_What is being asked:_
Once you reach the line holding "février 2023 (825, 1439)", write out that line and every later one exactly, ending with the last line of the data; write nothing else.

(Pixel coordinate grounding data)
....................
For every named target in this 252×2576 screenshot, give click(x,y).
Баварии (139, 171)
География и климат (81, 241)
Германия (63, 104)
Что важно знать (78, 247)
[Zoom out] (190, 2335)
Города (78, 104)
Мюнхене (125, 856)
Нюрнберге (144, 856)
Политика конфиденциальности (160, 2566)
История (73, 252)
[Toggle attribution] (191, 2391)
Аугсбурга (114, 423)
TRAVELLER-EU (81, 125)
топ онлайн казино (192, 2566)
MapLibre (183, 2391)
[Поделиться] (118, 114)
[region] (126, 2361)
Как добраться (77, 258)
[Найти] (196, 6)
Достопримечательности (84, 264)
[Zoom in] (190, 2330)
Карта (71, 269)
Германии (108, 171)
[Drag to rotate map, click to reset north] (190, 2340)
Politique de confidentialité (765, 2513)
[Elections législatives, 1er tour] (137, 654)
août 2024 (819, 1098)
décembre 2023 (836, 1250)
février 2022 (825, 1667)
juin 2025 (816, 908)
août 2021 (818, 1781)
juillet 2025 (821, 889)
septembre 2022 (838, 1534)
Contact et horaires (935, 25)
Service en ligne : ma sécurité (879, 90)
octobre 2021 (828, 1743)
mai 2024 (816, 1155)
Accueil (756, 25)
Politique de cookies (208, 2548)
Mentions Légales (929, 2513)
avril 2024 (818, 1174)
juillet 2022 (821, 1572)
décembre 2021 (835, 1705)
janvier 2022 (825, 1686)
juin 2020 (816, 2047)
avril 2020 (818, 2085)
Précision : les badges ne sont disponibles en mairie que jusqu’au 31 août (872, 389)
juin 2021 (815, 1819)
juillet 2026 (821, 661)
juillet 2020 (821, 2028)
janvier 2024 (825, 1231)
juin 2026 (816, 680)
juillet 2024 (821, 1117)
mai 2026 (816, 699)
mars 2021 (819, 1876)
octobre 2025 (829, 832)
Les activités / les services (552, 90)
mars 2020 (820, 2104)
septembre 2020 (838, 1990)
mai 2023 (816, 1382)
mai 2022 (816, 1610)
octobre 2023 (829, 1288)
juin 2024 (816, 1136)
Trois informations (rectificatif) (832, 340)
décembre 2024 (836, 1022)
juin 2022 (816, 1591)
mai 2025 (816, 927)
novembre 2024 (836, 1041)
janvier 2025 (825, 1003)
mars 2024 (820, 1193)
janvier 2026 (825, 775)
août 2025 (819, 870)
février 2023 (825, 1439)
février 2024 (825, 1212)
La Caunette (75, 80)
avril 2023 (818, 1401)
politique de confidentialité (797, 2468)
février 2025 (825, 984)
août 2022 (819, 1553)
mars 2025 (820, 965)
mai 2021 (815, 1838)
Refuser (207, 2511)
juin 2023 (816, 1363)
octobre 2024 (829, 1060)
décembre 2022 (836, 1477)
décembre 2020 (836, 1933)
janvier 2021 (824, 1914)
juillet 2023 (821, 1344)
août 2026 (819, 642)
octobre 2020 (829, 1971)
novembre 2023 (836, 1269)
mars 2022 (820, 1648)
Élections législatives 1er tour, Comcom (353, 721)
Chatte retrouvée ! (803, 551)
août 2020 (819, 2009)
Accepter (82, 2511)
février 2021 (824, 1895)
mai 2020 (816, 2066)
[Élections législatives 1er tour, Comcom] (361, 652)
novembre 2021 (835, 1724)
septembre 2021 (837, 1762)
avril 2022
....................
_Expected answer:_
février 2023 (825, 1439)
février 2024 (825, 1212)
La Caunette (75, 80)
avril 2023 (818, 1401)
politique de confidentialité (797, 2468)
février 2025 (825, 984)
août 2022 (819, 1553)
mars 2025 (820, 965)
mai 2021 (815, 1838)
Refuser (207, 2511)
juin 2023 (816, 1363)
octobre 2024 (829, 1060)
décembre 2022 (836, 1477)
décembre 2020 (836, 1933)
janvier 2021 (824, 1914)
juillet 2023 (821, 1344)
août 2026 (819, 642)
octobre 2020 (829, 1971)
novembre 2023 (836, 1269)
mars 2022 (820, 1648)
Élections législatives 1er tour, Comcom (353, 721)
Chatte retrouvée ! (803, 551)
août 2020 (819, 2009)
Accepter (82, 2511)
février 2021 (824, 1895)
mai 2020 (816, 2066)
[Élections législatives 1er tour, Comcom] (361, 652)
novembre 2021 (835, 1724)
septembre 2021 (837, 1762)
avril 2022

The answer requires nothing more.